| Assignment |
Pictures aside, the data must be reproduced exactly.

| Extracted material |

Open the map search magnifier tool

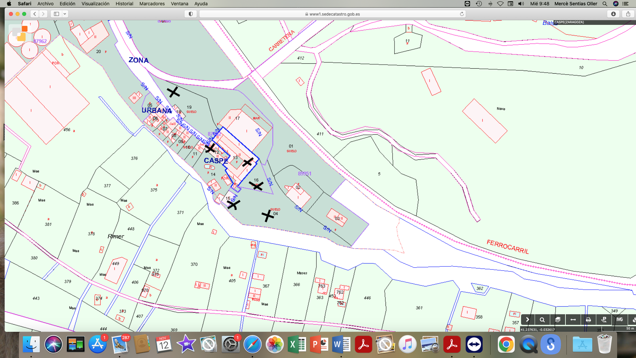[x=542, y=320]
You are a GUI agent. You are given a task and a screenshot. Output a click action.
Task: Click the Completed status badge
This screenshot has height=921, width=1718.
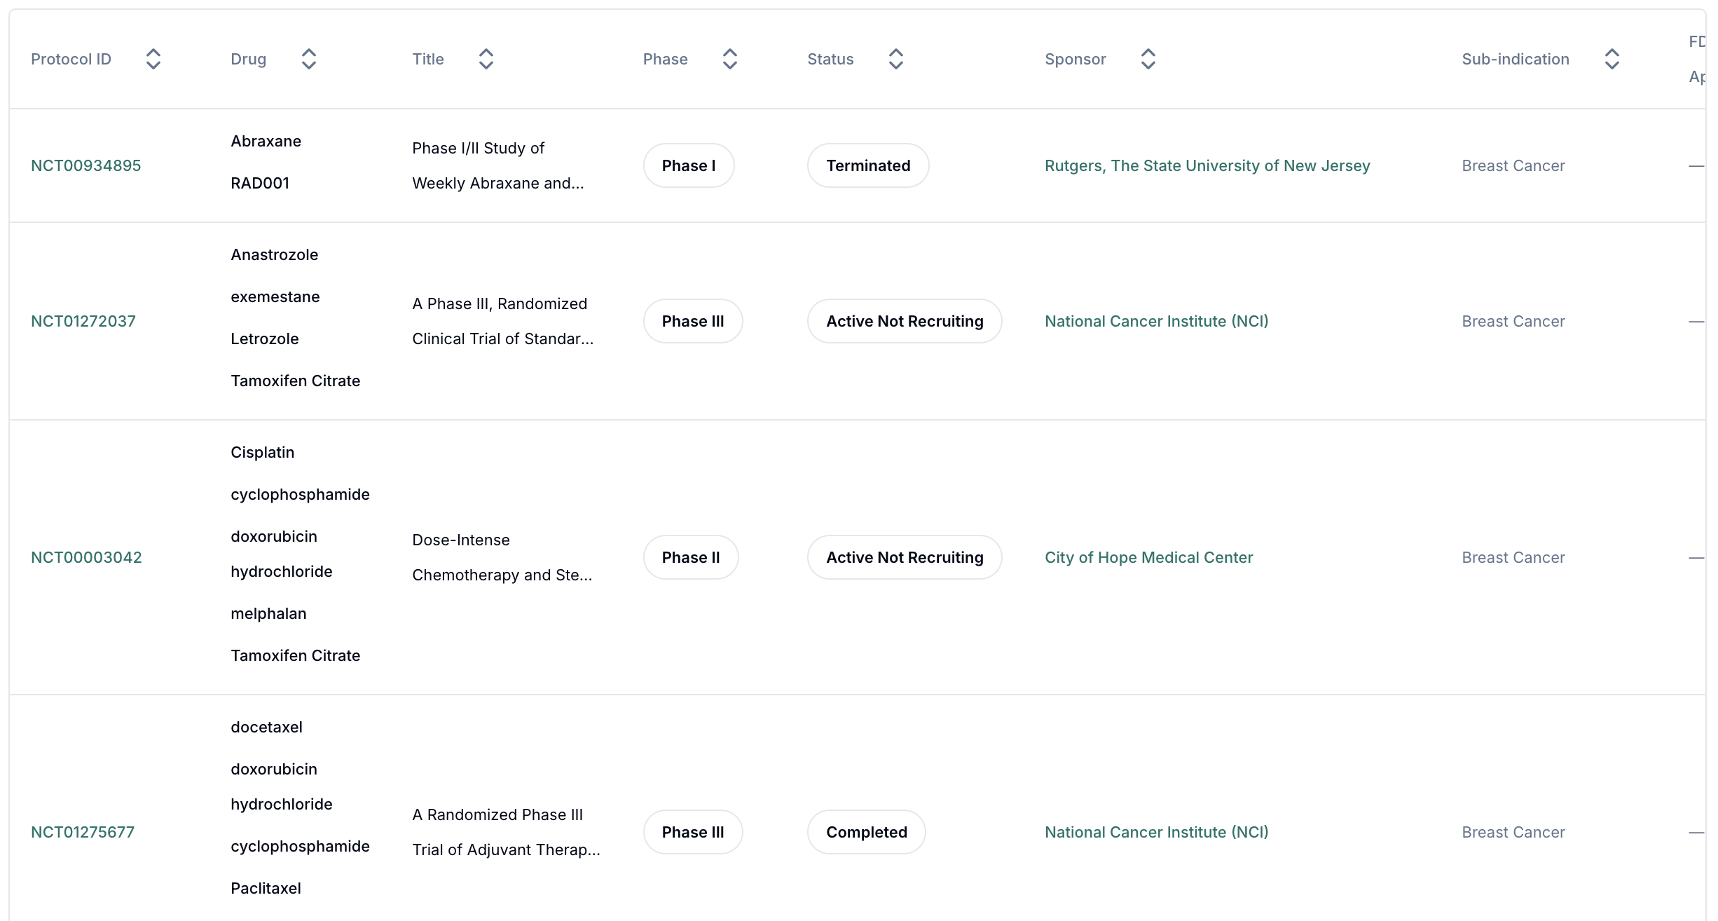click(x=866, y=832)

| Response below |
Open the map search magnifier tool

[x=542, y=320]
You are a GUI agent. You are given a task and a screenshot. Output a click action.
Task: Click the Completed status badge
This screenshot has height=921, width=1718.
click(x=866, y=832)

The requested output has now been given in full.